“Must oppose dumping of subsidised diary products from other States”

May 1, 2023

At a time when India collectively opposed the dumping of subsidised dairy products from overseas, there is also a big threat to the dairy trade from within through the State-sponsored subsidies. A few States have subsidies for dairy farmers which experts feel is a cancer that weakens the dairy trade from the core, making it inefficient.

The captains of Indian dairy industry with one voice denounced the use of subsidy by the States to distort the market and choke the sector, at a panel discussion on the topic of ‘Making Indian Dairy Industry Competitive,’ held the Food Conclave 2023 at Hyderabad on Saturday.

“As the representative of Indian milk producers, we always oppose zero-duty imports of dairy products from foreign countries. They want to dump their subsidised products to India at lower prices and as a result our farmers would go out of the dairy market because it would not be viable. Same is true when subsidised dairy products of one State are dumped into other States. Ultimately, it is impacting the growth of the Indian dairy sector,” said RS Sodhi, President of Indian Dairy Association.

A few States including Karnataka and Rajasthan are providing subsidy support to dairy producers for each litre of milk produced. This is believed to keep milk prices artificially low thereby impacting the overall market. “These States start controlling the end-product prices also, which reflects on the overall market across India. Therefore, the way we oppose the dumping of subsidised milk products from other countries, we also have to oppose the dumping of subsidised milk products in the other State,” Sodhi said.

Echoing similar sentiment, RG Chandramogan, Chairman of Hatsun Agro — a leading private dairy brand — said, “Most of the subsidy amount goes to consumers and not farmers. We believe that the States that provide subsidies are not investing even 10 per cent of the subsidy amount into infrastructure development for dairy. On the other hand, the private sector is also hit due to drop in prices. Now from where is the investment for the future going to take place?”

According to Sodhi, these States pay subsidies worth ₹5,000 crore every year, which would work out to ₹50,000 crore in a decade. “If these funds were invested for infrastructure development, it would get far bigger benefits. This is to strengthen our farmers to stand on their feet,” he said.

“Milk subsidy is causing a lot of trouble to growth in this sector. We have a lot of scope for consumption growth within India to grow production. But the subsidy support is like a big cancer. This way they are covering up the inefficiencies,” said BVK Reddy, Chief Executive Officer, Dodla Dairy.

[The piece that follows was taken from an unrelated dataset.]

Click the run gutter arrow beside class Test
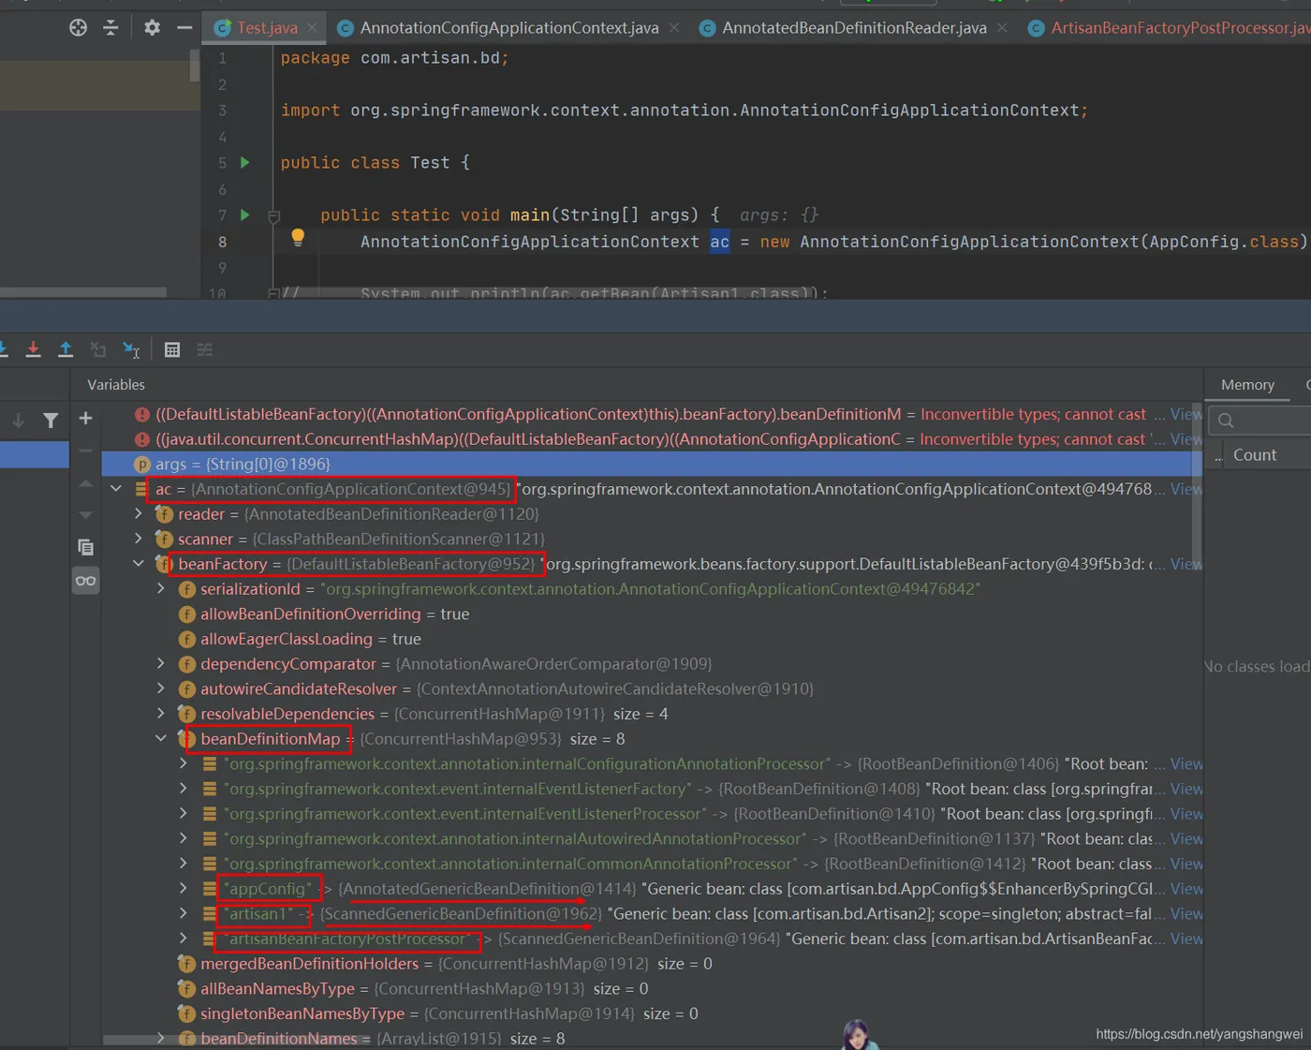1311x1050 pixels. (245, 162)
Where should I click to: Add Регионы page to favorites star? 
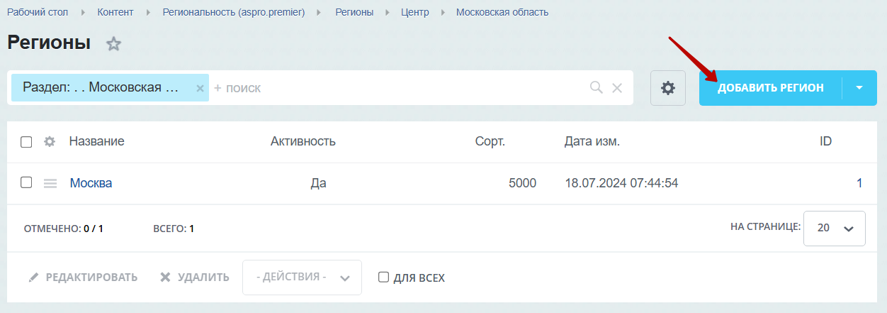[x=113, y=44]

CP Charles, ex-President of Shakti Dairy commented, “By accepting the subsidy, you lose your freedom. Secondly, you become inefficient in the market. Eventually, the subsidy will make the entire trade inefficient. Private players are able to compete even though their selling cost is high. This means they are competitive. Co-operatives are getting subsidies and becoming less efficient.”

Moderated by Subramani MR, Head of Commodities and Agri-business, businessline, the panel session also covered aspects of making Indian dairy globally competitive with quality products and addressing the issues of animal health and feed. The dairy leaders also underlined the policy guidelines and government support required for sustainability and growth of the dairy sector.

Sodhi highlighted the need of providing dairy sector benefits like agriculture. “Why not include dairy in the definition of agriculture? Dairy doesn’t get agriculture-like benefits when it comes to income tax, interest subvention, concessions or even transportation by railways. Neither the dairy is considered as agriculture nor it has an industry status. Dairy sector is an orphan,” he said.